In order to continue to get the word out on this exceptional learning opportunity, the Illinois Credit Union League plans to conduct a retirement fair, as well as a train-the-trainer session, during the Chapter Leaders Conference this summer. These events will provide chapter officials with an opportunity to experience the fair and see how the credit unions can work locally to conduct fairs.  

Success Measurement
According to Melanie Murphy, Manager of Member Services for the Illinois Credit Union League, the success of a retirement fair isn’t determined solely on the reaction to that day’s event, it is also how participants engage with the materials and knowledge gained in the weeks and months following the fair. “Everyone is encouraged to revisit the retirement fair worksheets on a regular basis and to make adjustments to their plan calculations as they get closer to retirement,” shares Murphy. She also recommends sending out follow-up communications to fair participants a few months after the event. Murphy shares that this communication chiefly serves to reinforce the knowledge obtained during the fair, but also helps determine whether tangible actions (increased contributions to 401(k), opening IRA, etc.) were taken by attendees.

Program Results
According to Murphy, feedback from the retirement fairs has been very positive. Participants said the fair was a fresh approach to looking at and planning for retirement. They liked the interaction involved at the booths and appreciated the personalized results worksheets.

At the retirement fairs hosted by the Illinois Credit Union League there have been many “aha” moments when participants gain new insights into various aspects of retirement, both planned and unforeseen.

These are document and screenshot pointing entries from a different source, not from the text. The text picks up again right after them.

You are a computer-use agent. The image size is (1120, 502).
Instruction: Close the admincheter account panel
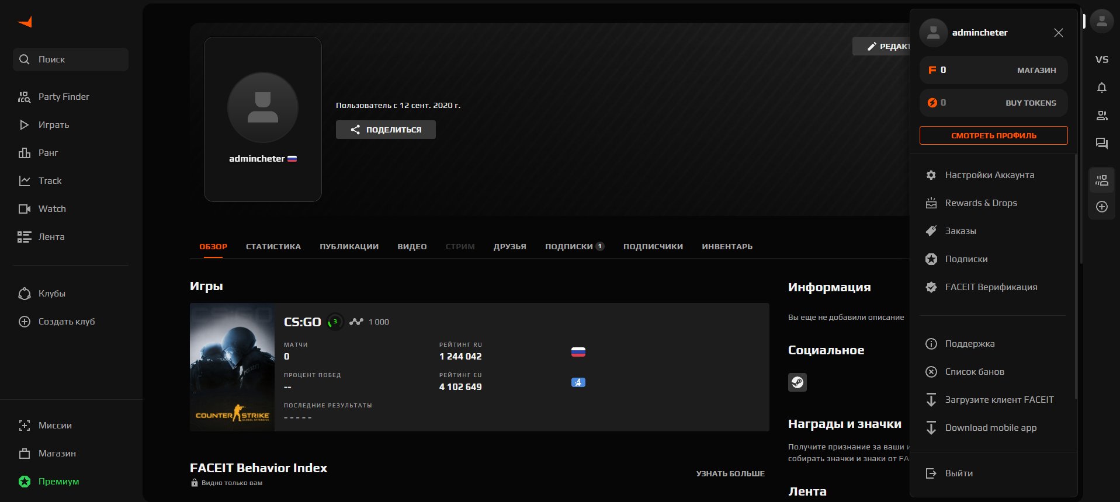[x=1058, y=33]
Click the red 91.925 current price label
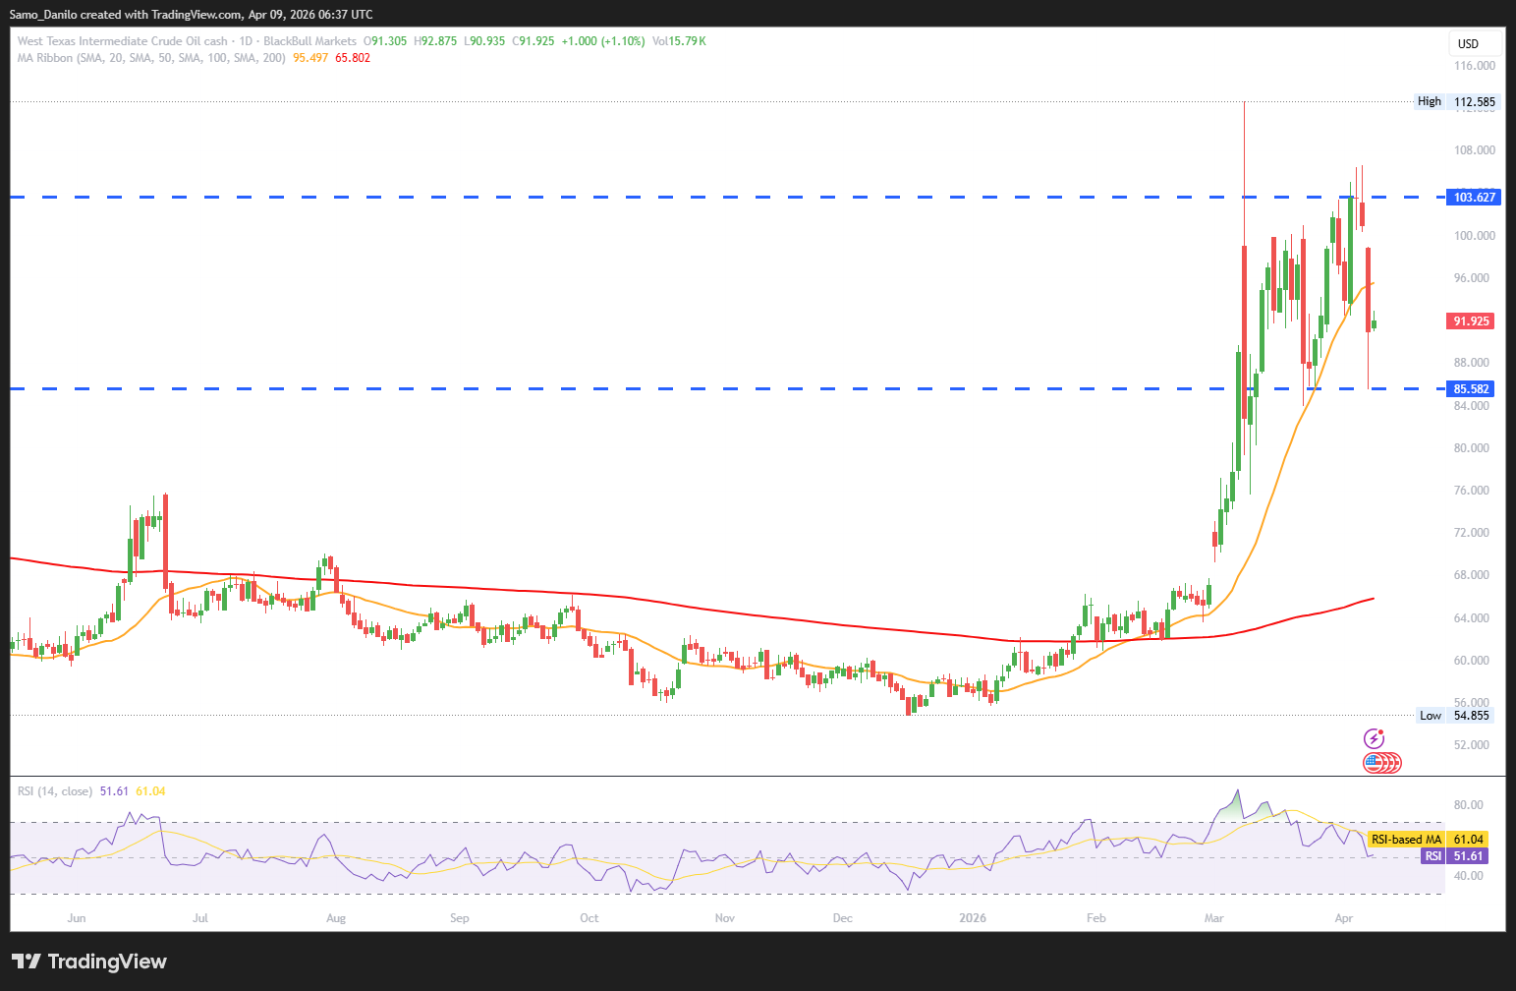The image size is (1516, 991). tap(1471, 321)
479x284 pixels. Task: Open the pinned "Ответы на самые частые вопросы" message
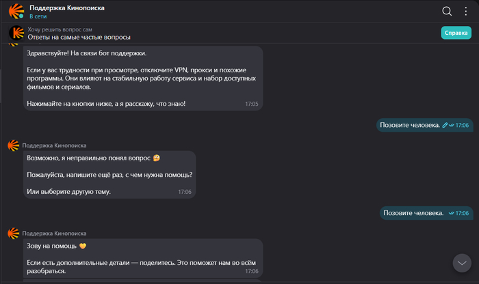click(83, 37)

Planning for retirement can be fun, thinking about the travel and time spent enjoying family and friends. But life can take unexpected turns, and your retirement plans can be impacted by unforeseen health issues or the need for family members to move home. These are specifically the types of life events which are explored and examined during the retirement fair. Leaving no stone unturned helps paint a complete and accurate picture of the participant’s life during their golden years.

The fairs have a track record of building a bridge of knowledge about the value of planning and preparing for life events. “The statistics about how poorly prepared most Americans are when it comes to planning for retirement resonated with everyone who has attended one of our retirement fairs and served as a “wake-up” for participants,” says Murphy. “In fact, several people have made appointments with financial planners to discuss saving for retirement as a result of attending the fair.”